■ What the task requires
Every record should be written out again in full, with no character altered.

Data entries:
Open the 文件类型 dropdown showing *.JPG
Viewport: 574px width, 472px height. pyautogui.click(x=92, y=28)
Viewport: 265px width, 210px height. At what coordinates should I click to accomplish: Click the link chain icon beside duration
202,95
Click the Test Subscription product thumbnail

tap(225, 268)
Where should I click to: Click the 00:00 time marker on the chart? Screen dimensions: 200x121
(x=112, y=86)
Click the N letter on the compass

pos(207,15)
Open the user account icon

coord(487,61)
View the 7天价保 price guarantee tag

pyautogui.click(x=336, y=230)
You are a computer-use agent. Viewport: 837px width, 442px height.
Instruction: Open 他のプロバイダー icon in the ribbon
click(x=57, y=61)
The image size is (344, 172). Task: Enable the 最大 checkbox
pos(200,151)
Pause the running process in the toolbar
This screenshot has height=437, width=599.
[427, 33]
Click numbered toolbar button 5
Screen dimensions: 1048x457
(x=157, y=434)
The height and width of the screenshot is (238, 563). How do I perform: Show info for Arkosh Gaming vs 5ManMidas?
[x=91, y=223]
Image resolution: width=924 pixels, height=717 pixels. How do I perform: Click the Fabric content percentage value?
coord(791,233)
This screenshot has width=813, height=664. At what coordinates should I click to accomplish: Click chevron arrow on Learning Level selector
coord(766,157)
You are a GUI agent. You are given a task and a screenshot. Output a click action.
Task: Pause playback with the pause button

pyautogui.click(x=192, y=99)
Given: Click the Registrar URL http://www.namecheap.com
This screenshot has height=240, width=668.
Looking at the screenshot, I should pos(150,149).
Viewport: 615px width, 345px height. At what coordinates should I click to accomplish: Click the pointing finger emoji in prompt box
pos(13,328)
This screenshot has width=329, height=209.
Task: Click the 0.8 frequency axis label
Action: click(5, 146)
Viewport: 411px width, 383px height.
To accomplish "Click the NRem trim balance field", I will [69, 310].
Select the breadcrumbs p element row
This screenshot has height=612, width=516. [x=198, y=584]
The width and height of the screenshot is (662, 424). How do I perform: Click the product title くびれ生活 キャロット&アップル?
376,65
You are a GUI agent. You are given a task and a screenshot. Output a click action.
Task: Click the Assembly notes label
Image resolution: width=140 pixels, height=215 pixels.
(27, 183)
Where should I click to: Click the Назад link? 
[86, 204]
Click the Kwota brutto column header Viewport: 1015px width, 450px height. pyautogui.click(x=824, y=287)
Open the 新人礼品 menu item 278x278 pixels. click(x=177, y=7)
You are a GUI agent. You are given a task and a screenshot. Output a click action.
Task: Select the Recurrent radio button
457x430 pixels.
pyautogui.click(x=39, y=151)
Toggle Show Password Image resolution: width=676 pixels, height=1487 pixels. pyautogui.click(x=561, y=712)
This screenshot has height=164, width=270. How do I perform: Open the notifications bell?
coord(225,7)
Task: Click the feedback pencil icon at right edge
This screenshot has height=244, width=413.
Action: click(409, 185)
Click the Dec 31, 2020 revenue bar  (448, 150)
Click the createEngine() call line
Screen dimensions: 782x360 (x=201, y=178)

■ Your response
Open the 文件类型 dropdown showing *.JPG
Viewport: 574px width, 472px height. pyautogui.click(x=92, y=28)
Viewport: 265px width, 210px height. At what coordinates should I click to accomplish: Click the link chain icon beside duration
202,95
Click the Test Subscription product thumbnail

tap(225, 268)
Where should I click to: Click the 00:00 time marker on the chart? Screen dimensions: 200x121
(x=112, y=86)
Click the N letter on the compass

pos(207,15)
Open the user account icon

coord(487,61)
View the 7天价保 price guarantee tag

pyautogui.click(x=336, y=230)
You are a computer-use agent. Viewport: 837px width, 442px height.
Instruction: Open 他のプロバイダー icon in the ribbon
click(x=57, y=61)
The image size is (344, 172). Task: Enable the 最大 checkbox
pos(200,151)
Pause the running process in the toolbar
This screenshot has height=437, width=599.
[427, 33]
Click numbered toolbar button 5
Screen dimensions: 1048x457
(x=157, y=434)
The height and width of the screenshot is (238, 563). How do I perform: Show info for Arkosh Gaming vs 5ManMidas?
[x=91, y=223]
Image resolution: width=924 pixels, height=717 pixels. How do I perform: Click the Fabric content percentage value?
coord(791,233)
This screenshot has width=813, height=664. At what coordinates should I click to accomplish: Click chevron arrow on Learning Level selector
coord(766,157)
You are a GUI agent. You are given a task and a screenshot. Output a click action.
Task: Pause playback with the pause button

pyautogui.click(x=192, y=99)
Given: Click the Registrar URL http://www.namecheap.com
This screenshot has height=240, width=668.
Looking at the screenshot, I should pos(150,149).
Viewport: 615px width, 345px height. At what coordinates should I click to accomplish: Click the pointing finger emoji in prompt box
pos(13,328)
This screenshot has width=329, height=209.
Task: Click the 0.8 frequency axis label
Action: click(5, 146)
Viewport: 411px width, 383px height.
To accomplish "Click the NRem trim balance field", I will [69, 310].
Select the breadcrumbs p element row
This screenshot has height=612, width=516. [x=198, y=584]
The width and height of the screenshot is (662, 424). How do I perform: Click the product title くびれ生活 キャロット&アップル?
376,65
You are a GUI agent. You are given a task and a screenshot. Output a click action.
Task: Click the Assembly notes label
Image resolution: width=140 pixels, height=215 pixels.
(27, 183)
Where should I click to: Click the Назад link? 
[86, 204]
Click the Kwota brutto column header Viewport: 1015px width, 450px height. pyautogui.click(x=824, y=287)
Open the 新人礼品 menu item 278x278 pixels. click(x=177, y=7)
You are a GUI agent. You are given a task and a screenshot. Output a click action.
Task: Select the Recurrent radio button
457x430 pixels.
pyautogui.click(x=39, y=151)
Toggle Show Password Image resolution: width=676 pixels, height=1487 pixels. pyautogui.click(x=561, y=712)
This screenshot has height=164, width=270. How do I perform: Open the notifications bell?
coord(225,7)
Task: Click the feedback pencil icon at right edge
This screenshot has height=244, width=413.
Action: click(409, 185)
Click the Dec 31, 2020 revenue bar  (448, 150)
Click the createEngine() call line
Screen dimensions: 782x360 (x=201, y=178)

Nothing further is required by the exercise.